Put every line of the entries below into a Markdown table with the columns Row and Line, where Row numbers each line in order and Line holds its text. Leave out blank lines.
====== SUPPLIED DATA ======
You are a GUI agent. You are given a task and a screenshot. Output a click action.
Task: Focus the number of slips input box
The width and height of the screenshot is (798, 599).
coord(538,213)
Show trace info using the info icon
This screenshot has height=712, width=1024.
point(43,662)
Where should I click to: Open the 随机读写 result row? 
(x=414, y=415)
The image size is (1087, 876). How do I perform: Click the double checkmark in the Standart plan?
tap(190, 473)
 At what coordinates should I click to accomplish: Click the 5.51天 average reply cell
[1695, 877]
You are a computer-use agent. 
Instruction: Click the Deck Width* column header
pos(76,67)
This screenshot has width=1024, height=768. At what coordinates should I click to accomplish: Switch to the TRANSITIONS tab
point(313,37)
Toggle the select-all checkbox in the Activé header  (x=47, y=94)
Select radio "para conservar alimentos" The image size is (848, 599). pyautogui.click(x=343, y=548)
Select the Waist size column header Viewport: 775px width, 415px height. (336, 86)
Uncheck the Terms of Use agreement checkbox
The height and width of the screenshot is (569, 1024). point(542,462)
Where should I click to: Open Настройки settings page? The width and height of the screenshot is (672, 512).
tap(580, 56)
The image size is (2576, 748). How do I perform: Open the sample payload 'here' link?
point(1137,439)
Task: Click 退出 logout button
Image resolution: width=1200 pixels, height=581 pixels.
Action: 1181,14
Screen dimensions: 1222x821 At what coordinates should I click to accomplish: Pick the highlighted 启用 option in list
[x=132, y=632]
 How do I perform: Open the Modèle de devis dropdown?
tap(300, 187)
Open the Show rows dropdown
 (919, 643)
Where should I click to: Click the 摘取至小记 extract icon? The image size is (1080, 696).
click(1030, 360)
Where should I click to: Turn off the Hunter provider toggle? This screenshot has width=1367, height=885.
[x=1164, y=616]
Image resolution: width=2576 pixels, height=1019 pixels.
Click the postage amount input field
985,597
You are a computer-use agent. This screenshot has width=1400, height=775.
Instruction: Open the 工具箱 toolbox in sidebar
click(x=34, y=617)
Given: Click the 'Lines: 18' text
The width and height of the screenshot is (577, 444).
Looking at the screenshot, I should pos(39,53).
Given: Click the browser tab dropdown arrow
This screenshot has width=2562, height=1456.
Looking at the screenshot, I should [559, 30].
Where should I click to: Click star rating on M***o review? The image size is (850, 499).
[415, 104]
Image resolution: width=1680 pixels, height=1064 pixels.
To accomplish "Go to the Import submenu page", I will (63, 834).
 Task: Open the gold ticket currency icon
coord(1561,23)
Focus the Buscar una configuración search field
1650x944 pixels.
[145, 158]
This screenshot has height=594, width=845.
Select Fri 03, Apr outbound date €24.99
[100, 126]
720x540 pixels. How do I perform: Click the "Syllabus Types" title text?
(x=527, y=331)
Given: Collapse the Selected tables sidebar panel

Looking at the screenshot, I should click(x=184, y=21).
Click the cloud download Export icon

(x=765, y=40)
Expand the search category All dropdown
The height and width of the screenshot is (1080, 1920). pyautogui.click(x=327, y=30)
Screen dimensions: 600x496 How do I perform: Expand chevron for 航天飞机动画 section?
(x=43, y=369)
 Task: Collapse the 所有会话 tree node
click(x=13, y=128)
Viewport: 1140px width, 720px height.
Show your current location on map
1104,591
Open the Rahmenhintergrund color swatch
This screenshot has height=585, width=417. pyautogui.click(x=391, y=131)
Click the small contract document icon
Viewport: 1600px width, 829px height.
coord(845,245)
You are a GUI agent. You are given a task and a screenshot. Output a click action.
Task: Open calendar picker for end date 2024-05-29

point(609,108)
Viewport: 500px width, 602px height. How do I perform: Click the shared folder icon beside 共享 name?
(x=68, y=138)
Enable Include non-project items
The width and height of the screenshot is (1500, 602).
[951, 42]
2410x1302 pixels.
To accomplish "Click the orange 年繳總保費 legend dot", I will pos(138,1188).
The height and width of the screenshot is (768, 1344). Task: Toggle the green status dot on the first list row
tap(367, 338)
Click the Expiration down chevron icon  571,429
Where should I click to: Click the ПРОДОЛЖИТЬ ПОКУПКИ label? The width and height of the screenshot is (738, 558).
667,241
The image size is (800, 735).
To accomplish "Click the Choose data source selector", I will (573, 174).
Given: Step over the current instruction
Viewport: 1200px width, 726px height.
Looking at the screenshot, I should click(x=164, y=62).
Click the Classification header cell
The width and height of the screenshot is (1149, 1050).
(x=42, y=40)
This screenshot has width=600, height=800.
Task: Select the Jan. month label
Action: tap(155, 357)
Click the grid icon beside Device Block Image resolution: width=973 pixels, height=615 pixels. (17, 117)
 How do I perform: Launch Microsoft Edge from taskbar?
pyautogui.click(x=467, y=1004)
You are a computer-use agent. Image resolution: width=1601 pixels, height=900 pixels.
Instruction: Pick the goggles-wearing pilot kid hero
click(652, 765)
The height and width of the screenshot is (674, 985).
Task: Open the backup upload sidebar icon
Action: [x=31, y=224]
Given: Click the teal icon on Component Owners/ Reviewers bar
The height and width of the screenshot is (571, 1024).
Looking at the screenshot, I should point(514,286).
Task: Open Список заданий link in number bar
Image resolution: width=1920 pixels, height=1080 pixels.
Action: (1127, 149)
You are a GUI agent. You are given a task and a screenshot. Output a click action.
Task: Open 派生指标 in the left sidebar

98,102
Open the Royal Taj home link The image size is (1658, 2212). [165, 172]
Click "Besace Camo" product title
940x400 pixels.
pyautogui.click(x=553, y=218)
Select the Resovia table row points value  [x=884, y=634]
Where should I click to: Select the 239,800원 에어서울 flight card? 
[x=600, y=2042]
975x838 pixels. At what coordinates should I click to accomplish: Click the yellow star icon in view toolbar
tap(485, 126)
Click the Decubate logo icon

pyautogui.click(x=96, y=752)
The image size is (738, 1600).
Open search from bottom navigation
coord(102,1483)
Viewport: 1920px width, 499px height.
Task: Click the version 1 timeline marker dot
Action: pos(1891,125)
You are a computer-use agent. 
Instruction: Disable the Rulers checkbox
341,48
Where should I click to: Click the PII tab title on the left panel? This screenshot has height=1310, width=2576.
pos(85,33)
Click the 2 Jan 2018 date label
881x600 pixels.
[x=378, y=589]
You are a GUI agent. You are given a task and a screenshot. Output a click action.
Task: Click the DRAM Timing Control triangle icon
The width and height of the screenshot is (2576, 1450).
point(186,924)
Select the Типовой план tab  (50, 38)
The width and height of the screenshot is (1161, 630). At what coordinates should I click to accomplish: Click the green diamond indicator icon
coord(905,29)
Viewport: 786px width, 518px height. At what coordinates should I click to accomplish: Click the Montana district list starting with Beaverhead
======
ANSWER TO THE EXERCISE
| Row | Line |
|---|---|
| 1 | You are a GUI agent. You are given a task and a screenshot. Output a click action. |
| 2 | Task: Focus the number of slips input box |
| 3 | The width and height of the screenshot is (798, 599). |
| 4 | coord(538,213) |
| 5 | Show trace info using the info icon |
| 6 | This screenshot has height=712, width=1024. |
| 7 | point(43,662) |
| 8 | Where should I click to: Open the 随机读写 result row?  |
| 9 | (x=414, y=415) |
| 10 | The image size is (1087, 876). How do I perform: Click the double checkmark in the Standart plan? |
| 11 | tap(190, 473) |
| 12 |  At what coordinates should I click to accomplish: Click the 5.51天 average reply cell |
| 13 | [1695, 877] |
| 14 | You are a computer-use agent.  |
| 15 | Instruction: Click the Deck Width* column header |
| 16 | pos(76,67) |
| 17 | This screenshot has width=1024, height=768. At what coordinates should I click to accomplish: Switch to the TRANSITIONS tab |
| 18 | point(313,37) |
| 19 | Toggle the select-all checkbox in the Activé header  (x=47, y=94) |
| 20 | Select radio "para conservar alimentos" The image size is (848, 599). pyautogui.click(x=343, y=548) |
| 21 | Select the Waist size column header Viewport: 775px width, 415px height. (336, 86) |
| 22 | Uncheck the Terms of Use agreement checkbox |
| 23 | The height and width of the screenshot is (569, 1024). point(542,462) |
| 24 | Where should I click to: Open Настройки settings page? The width and height of the screenshot is (672, 512). |
| 25 | tap(580, 56) |
| 26 | The image size is (2576, 748). How do I perform: Open the sample payload 'here' link? |
| 27 | point(1137,439) |
| 28 | Task: Click 退出 logout button |
| 29 | Image resolution: width=1200 pixels, height=581 pixels. |
| 30 | Action: 1181,14 |
| 31 | Screen dimensions: 1222x821 At what coordinates should I click to accomplish: Pick the highlighted 启用 option in list |
| 32 | [x=132, y=632] |
| 33 |  How do I perform: Open the Modèle de devis dropdown? |
| 34 | tap(300, 187) |
| 35 | Open the Show rows dropdown |
| 36 |  (919, 643) |
| 37 | Where should I click to: Click the 摘取至小记 extract icon? The image size is (1080, 696). |
| 38 | click(1030, 360) |
| 39 | Where should I click to: Turn off the Hunter provider toggle? This screenshot has width=1367, height=885. |
| 40 | [x=1164, y=616] |
| 41 | Image resolution: width=2576 pixels, height=1019 pixels. |
| 42 | Click the postage amount input field |
| 43 | 985,597 |
| 44 | You are a computer-use agent. This screenshot has width=1400, height=775. |
| 45 | Instruction: Open the 工具箱 toolbox in sidebar |
| 46 | click(x=34, y=617) |
| 47 | Given: Click the 'Lines: 18' text |
| 48 | The width and height of the screenshot is (577, 444). |
| 49 | Looking at the screenshot, I should pos(39,53). |
| 50 | Given: Click the browser tab dropdown arrow |
| 51 | This screenshot has width=2562, height=1456. |
| 52 | Looking at the screenshot, I should [559, 30]. |
| 53 | Where should I click to: Click star rating on M***o review? The image size is (850, 499). |
| 54 | [415, 104] |
| 55 | Image resolution: width=1680 pixels, height=1064 pixels. |
| 56 | To accomplish "Go to the Import submenu page", I will (63, 834). |
| 57 |  Task: Open the gold ticket currency icon |
| 58 | coord(1561,23) |
| 59 | Focus the Buscar una configuración search field |
| 60 | 1650x944 pixels. |
| 61 | [145, 158] |
| 62 | This screenshot has height=594, width=845. |
| 63 | Select Fri 03, Apr outbound date €24.99 |
| 64 | [100, 126] |
| 65 | 720x540 pixels. How do I perform: Click the "Syllabus Types" title text? |
| 66 | (x=527, y=331) |
| 67 | Given: Collapse the Selected tables sidebar panel |
| 68 | Looking at the screenshot, I should click(x=184, y=21). |
| 69 | Click the cloud download Export icon |
| 70 | (x=765, y=40) |
| 71 | Expand the search category All dropdown |
| 72 | The height and width of the screenshot is (1080, 1920). pyautogui.click(x=327, y=30) |
| 73 | Screen dimensions: 600x496 How do I perform: Expand chevron for 航天飞机动画 section? |
| 74 | (x=43, y=369) |
| 75 |  Task: Collapse the 所有会话 tree node |
| 76 | click(x=13, y=128) |
| 77 | Viewport: 1140px width, 720px height. |
| 78 | Show your current location on map |
| 79 | 1104,591 |
| 80 | Open the Rahmenhintergrund color swatch |
| 81 | This screenshot has height=585, width=417. pyautogui.click(x=391, y=131) |
| 82 | Click the small contract document icon |
| 83 | Viewport: 1600px width, 829px height. |
| 84 | coord(845,245) |
| 85 | You are a GUI agent. You are given a task and a screenshot. Output a click action. |
| 86 | Task: Open calendar picker for end date 2024-05-29 |
| 87 | point(609,108) |
| 88 | Viewport: 500px width, 602px height. How do I perform: Click the shared folder icon beside 共享 name? |
| 89 | (x=68, y=138) |
| 90 | Enable Include non-project items |
| 91 | The width and height of the screenshot is (1500, 602). |
| 92 | [951, 42] |
| 93 | 2410x1302 pixels. |
| 94 | To accomplish "Click the orange 年繳總保費 legend dot", I will pos(138,1188). |
| 95 | The height and width of the screenshot is (768, 1344). Task: Toggle the green status dot on the first list row |
| 96 | tap(367, 338) |
| 97 | Click the Expiration down chevron icon  571,429 |
| 98 | Where should I click to: Click the ПРОДОЛЖИТЬ ПОКУПКИ label? The width and height of the screenshot is (738, 558). |
| 99 | 667,241 |
| 100 | The image size is (800, 735). |
| 101 | To accomplish "Click the Choose data source selector", I will (573, 174). |
| 102 | Given: Step over the current instruction |
| 103 | Viewport: 1200px width, 726px height. |
| 104 | Looking at the screenshot, I should click(x=164, y=62). |
| 105 | Click the Classification header cell |
| 106 | The width and height of the screenshot is (1149, 1050). |
| 107 | (x=42, y=40) |
| 108 | This screenshot has width=600, height=800. |
| 109 | Task: Select the Jan. month label |
| 110 | Action: tap(155, 357) |
| 111 | Click the grid icon beside Device Block Image resolution: width=973 pixels, height=615 pixels. (17, 117) |
| 112 |  How do I perform: Launch Microsoft Edge from taskbar? |
| 113 | pyautogui.click(x=467, y=1004) |
| 114 | You are a computer-use agent. Image resolution: width=1601 pixels, height=900 pixels. |
| 115 | Instruction: Pick the goggles-wearing pilot kid hero |
| 116 | click(652, 765) |
| 117 | The height and width of the screenshot is (674, 985). |
| 118 | Task: Open the backup upload sidebar icon |
| 119 | Action: [x=31, y=224] |
| 120 | Given: Click the teal icon on Component Owners/ Reviewers bar |
| 121 | The height and width of the screenshot is (571, 1024). |
| 122 | Looking at the screenshot, I should point(514,286). |
| 123 | Task: Open Список заданий link in number bar |
| 124 | Image resolution: width=1920 pixels, height=1080 pixels. |
| 125 | Action: (1127, 149) |
| 126 | You are a GUI agent. You are given a task and a screenshot. Output a click action. |
| 127 | Task: Open 派生指标 in the left sidebar |
| 128 | 98,102 |
| 129 | Open the Royal Taj home link The image size is (1658, 2212). [165, 172] |
| 130 | Click "Besace Camo" product title |
| 131 | 940x400 pixels. |
| 132 | pyautogui.click(x=553, y=218) |
| 133 | Select the Resovia table row points value  [x=884, y=634] |
| 134 | Where should I click to: Select the 239,800원 에어서울 flight card?  |
| 135 | [x=600, y=2042] |
| 136 | 975x838 pixels. At what coordinates should I click to accomplish: Click the yellow star icon in view toolbar |
| 137 | tap(485, 126) |
| 138 | Click the Decubate logo icon |
| 139 | pyautogui.click(x=96, y=752) |
| 140 | The image size is (738, 1600). |
| 141 | Open search from bottom navigation |
| 142 | coord(102,1483) |
| 143 | Viewport: 1920px width, 499px height. |
| 144 | Task: Click the version 1 timeline marker dot |
| 145 | Action: pos(1891,125) |
| 146 | You are a computer-use agent.  |
| 147 | Instruction: Disable the Rulers checkbox |
| 148 | 341,48 |
| 149 | Where should I click to: Click the PII tab title on the left panel? This screenshot has height=1310, width=2576. |
| 150 | pos(85,33) |
| 151 | Click the 2 Jan 2018 date label |
| 152 | 881x600 pixels. |
| 153 | [x=378, y=589] |
| 154 | You are a GUI agent. You are given a task and a screenshot. Output a click action. |
| 155 | Task: Click the DRAM Timing Control triangle icon |
| 156 | The width and height of the screenshot is (2576, 1450). |
| 157 | point(186,924) |
| 158 | Select the Типовой план tab  (50, 38) |
| 159 | The width and height of the screenshot is (1161, 630). At what coordinates should I click to accomplish: Click the green diamond indicator icon |
| 160 | coord(905,29) |
| 161 | Viewport: 786px width, 518px height. At what coordinates should I click to accomplish: Click the Montana district list starting with Beaverhead |